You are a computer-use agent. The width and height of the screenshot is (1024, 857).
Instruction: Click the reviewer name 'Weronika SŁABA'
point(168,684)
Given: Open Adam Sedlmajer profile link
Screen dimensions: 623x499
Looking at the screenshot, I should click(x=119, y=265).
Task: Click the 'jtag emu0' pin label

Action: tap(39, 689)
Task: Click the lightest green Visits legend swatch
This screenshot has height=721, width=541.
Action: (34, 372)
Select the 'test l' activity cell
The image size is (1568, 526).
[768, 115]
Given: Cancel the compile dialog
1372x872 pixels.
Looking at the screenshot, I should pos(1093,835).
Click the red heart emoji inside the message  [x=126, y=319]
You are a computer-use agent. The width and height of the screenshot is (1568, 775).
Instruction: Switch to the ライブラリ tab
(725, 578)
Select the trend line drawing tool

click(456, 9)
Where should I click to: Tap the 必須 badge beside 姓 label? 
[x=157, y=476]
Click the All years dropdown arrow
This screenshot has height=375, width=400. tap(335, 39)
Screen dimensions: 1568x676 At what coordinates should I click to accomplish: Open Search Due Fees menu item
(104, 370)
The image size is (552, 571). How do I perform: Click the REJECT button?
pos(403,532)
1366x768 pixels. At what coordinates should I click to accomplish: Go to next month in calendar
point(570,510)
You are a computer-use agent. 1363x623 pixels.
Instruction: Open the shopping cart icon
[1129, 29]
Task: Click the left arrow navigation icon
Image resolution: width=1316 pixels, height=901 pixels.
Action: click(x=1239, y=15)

****

The full listing must come back exactly as given.

__Final answer__.
You are a computer-use agent. The width and height of the screenshot is (1024, 857).
Instruction: Click the reviewer name 'Weronika SŁABA'
point(168,684)
Given: Open Adam Sedlmajer profile link
Screen dimensions: 623x499
Looking at the screenshot, I should click(x=119, y=265).
Task: Click the 'jtag emu0' pin label

Action: tap(39, 689)
Task: Click the lightest green Visits legend swatch
This screenshot has height=721, width=541.
Action: (34, 372)
Select the 'test l' activity cell
The image size is (1568, 526).
[768, 115]
Given: Cancel the compile dialog
1372x872 pixels.
Looking at the screenshot, I should pos(1093,835).
Click the red heart emoji inside the message  [x=126, y=319]
You are a computer-use agent. The width and height of the screenshot is (1568, 775).
Instruction: Switch to the ライブラリ tab
(725, 578)
Select the trend line drawing tool

click(456, 9)
Where should I click to: Tap the 必須 badge beside 姓 label? 
[x=157, y=476]
Click the All years dropdown arrow
This screenshot has height=375, width=400. tap(335, 39)
Screen dimensions: 1568x676 At what coordinates should I click to accomplish: Open Search Due Fees menu item
(104, 370)
The image size is (552, 571). How do I perform: Click the REJECT button?
pos(403,532)
1366x768 pixels. At what coordinates should I click to accomplish: Go to next month in calendar
point(570,510)
You are a computer-use agent. 1363x623 pixels.
Instruction: Open the shopping cart icon
[1129, 29]
Task: Click the left arrow navigation icon
Image resolution: width=1316 pixels, height=901 pixels.
Action: click(x=1239, y=15)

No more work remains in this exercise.